On 24 Jul, Peter wrote:
> At what point do we need to think of a better mechanism for providing
> and installing completion functions?  Things which occur to me include

My answer to this is "not yet". I had hoped someone else would have
some thoughts though.

> - people won't mind if the completion function directory is the odd
>   megabyte, but won't want it to grow indefinitely with functions they
>   never use
> - however, very few people will bother to configure which functions get
>   installed even if we provide a more sophisticated mechanism (it can
>   already be done by editing config.modules)
> - it's useful to be able to add newly written functions to existing
>   installations easily (of course fpath means this is pretty trivial
>   for anyone with any shell knowledge)
> - it's useful to be able to find functions for newly installed commands
>   which are specialised enough not to have completions supplied with
>   the shell.

Not quite sure I understand the last point. Up until now, we haven't
had a limit on how specialised a command should be before we don't
include the function. mysqldiff is perhaps the most obscure at the
moment (it's a Perl script of Adam's).

> All that suggests having something like CPAN for completion functions,
> but that's a lot of work and I doubt we'll get volunteers.  Adding

I would have my reservations about a CPAN like system. I'm not too keen
on something which would works outside of existing .deb/.rpm package
systems. I suspect your second point above would be very true. 
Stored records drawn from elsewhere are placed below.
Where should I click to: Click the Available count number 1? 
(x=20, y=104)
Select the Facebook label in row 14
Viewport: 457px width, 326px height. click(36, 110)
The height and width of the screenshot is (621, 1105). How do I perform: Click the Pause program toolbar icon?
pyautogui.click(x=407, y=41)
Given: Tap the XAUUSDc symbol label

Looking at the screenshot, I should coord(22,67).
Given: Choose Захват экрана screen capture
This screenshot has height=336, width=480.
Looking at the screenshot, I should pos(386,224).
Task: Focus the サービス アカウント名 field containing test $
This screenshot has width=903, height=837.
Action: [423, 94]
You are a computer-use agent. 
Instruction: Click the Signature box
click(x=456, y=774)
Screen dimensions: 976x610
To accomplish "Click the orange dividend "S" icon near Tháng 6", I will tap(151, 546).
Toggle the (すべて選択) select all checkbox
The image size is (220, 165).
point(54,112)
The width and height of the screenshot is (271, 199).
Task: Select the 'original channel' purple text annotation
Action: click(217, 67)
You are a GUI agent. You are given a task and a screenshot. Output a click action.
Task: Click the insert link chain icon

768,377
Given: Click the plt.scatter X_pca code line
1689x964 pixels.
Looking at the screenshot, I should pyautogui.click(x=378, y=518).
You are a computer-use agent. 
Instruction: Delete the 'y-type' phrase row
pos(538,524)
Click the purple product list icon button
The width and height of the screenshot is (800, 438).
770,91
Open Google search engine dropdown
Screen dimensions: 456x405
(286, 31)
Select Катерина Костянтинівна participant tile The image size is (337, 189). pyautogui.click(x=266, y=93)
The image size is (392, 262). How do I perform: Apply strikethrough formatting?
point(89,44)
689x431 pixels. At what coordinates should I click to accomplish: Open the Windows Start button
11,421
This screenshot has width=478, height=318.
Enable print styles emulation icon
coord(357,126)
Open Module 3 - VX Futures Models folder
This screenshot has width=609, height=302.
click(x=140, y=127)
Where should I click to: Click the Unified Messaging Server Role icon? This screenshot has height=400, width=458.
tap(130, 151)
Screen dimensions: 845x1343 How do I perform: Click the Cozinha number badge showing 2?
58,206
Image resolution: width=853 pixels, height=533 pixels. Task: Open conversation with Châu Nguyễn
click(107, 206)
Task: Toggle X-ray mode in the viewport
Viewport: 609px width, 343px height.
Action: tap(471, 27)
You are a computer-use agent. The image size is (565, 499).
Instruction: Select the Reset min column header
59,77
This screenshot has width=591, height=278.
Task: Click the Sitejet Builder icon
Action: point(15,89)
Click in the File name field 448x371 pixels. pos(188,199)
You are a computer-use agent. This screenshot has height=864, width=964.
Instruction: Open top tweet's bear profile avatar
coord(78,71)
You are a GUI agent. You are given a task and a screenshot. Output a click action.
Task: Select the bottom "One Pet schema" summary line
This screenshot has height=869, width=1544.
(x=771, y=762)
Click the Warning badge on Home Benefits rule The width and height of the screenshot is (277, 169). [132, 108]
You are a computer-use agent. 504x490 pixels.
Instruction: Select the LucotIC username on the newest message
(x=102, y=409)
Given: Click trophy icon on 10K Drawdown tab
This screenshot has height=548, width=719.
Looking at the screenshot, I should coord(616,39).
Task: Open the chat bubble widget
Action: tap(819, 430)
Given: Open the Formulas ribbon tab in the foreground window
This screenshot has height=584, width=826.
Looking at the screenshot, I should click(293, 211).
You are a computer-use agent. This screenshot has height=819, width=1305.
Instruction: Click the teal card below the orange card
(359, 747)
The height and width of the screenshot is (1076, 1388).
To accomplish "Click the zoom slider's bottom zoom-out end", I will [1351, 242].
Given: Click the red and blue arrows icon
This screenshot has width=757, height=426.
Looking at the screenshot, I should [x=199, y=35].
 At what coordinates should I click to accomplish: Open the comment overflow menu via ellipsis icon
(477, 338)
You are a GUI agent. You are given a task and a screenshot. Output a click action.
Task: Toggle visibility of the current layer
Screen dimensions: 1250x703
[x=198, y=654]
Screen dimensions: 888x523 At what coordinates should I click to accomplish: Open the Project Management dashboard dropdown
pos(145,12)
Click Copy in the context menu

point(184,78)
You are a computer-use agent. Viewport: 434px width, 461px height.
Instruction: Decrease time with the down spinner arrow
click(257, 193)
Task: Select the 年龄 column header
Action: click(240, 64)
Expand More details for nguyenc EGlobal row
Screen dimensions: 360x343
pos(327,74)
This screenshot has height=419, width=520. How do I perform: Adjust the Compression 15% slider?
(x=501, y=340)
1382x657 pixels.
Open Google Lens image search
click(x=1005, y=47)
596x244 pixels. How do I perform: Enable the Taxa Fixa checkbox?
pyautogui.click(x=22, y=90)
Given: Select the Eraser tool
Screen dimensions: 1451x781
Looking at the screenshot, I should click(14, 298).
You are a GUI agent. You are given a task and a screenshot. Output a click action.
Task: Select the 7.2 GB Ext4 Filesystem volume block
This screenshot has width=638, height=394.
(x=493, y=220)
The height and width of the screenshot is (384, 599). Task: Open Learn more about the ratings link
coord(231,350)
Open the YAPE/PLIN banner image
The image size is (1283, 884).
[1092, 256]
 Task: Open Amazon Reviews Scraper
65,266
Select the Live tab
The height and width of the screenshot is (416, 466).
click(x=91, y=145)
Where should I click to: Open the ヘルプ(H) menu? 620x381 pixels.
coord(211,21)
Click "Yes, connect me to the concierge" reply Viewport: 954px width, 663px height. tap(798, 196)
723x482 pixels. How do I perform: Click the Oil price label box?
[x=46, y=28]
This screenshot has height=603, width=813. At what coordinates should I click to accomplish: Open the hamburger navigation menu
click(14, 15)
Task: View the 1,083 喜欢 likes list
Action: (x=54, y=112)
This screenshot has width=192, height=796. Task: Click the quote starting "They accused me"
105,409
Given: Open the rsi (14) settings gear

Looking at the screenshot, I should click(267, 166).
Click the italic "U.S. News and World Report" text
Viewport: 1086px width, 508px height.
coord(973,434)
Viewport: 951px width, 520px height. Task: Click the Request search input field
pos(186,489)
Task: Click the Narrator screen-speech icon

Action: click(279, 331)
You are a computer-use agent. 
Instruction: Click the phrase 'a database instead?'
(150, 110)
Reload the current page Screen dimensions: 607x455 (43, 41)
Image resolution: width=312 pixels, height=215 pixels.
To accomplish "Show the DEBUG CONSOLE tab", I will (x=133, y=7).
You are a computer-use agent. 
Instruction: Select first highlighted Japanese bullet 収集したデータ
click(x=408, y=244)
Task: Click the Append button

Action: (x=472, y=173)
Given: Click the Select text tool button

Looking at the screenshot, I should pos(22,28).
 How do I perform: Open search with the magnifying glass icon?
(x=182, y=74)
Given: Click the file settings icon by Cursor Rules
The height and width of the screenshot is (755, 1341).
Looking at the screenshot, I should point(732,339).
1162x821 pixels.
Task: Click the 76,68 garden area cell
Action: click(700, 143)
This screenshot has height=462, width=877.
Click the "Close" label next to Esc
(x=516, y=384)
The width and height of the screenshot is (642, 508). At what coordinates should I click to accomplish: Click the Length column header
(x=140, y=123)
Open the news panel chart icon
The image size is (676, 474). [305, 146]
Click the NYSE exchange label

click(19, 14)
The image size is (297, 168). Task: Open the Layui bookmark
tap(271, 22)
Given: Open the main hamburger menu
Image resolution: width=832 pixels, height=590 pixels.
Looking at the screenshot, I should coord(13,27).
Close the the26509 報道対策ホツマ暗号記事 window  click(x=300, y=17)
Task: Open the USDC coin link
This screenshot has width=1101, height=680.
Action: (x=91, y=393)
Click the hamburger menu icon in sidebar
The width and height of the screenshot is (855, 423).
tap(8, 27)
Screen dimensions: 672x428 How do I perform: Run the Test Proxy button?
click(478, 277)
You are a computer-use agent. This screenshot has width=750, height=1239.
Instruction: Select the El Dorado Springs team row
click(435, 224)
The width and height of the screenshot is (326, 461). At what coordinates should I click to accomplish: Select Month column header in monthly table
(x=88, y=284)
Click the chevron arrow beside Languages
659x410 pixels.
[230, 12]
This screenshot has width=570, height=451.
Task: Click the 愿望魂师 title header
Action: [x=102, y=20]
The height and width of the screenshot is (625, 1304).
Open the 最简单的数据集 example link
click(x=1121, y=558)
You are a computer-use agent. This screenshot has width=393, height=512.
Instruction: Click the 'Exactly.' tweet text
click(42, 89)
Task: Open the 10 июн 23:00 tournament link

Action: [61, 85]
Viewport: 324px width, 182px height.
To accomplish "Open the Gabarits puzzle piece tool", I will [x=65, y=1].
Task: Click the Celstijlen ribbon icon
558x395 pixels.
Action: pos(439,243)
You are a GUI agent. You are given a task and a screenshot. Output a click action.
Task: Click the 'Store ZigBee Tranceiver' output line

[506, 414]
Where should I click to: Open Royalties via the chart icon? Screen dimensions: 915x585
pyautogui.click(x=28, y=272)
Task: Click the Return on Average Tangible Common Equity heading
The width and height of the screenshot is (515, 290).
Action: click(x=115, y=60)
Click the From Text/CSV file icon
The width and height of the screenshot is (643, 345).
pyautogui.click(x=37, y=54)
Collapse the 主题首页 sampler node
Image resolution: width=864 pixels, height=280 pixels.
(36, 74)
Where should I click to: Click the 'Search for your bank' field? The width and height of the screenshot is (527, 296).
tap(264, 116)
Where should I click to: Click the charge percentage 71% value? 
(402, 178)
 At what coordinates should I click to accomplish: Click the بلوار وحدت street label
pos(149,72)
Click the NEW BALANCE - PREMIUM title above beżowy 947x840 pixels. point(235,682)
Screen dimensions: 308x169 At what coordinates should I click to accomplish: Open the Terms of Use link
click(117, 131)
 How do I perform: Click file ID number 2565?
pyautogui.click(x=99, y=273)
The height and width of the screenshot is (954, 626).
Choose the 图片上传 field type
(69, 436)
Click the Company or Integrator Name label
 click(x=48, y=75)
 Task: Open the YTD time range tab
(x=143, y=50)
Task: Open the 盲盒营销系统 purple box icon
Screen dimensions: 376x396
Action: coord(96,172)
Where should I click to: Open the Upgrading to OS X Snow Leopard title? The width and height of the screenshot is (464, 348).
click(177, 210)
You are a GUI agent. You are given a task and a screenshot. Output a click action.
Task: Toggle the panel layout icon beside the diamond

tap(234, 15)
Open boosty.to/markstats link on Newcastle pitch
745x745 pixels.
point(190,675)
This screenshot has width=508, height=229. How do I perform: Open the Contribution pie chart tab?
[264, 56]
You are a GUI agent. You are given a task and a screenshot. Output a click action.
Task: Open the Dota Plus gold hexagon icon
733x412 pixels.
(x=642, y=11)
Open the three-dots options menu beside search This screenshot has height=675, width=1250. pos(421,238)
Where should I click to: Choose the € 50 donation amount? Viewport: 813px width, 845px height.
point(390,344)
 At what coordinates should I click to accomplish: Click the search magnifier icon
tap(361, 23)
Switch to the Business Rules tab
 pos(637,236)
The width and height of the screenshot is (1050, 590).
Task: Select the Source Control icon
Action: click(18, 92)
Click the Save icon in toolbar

Few users compile from source so a config.modules tweaking setup would
do little. And, I'm sure the Linux distribution packagers could cut
down the list of functions regardless if they wanted. Where a CPAN like
system could be good is where we have many other optional parts such as
the tcp functions.

One big advantage of the current system is that we don't have to worry
about supporting different zsh versions in completion functions.
bash_completion contains a good few $BASH_VERSION tests. Though it does
perhaps mean that the stable zsh lags behind more than it needs to with
respect to completion functions.

> completions supplied by users is always going to take real work by real
> human beings.  I think we have to live with the current mechanism for
> now.

Another possbility would be to only include the core stuff with zsh and
try to persuade every other open source package to include the
completion function for themself with themself.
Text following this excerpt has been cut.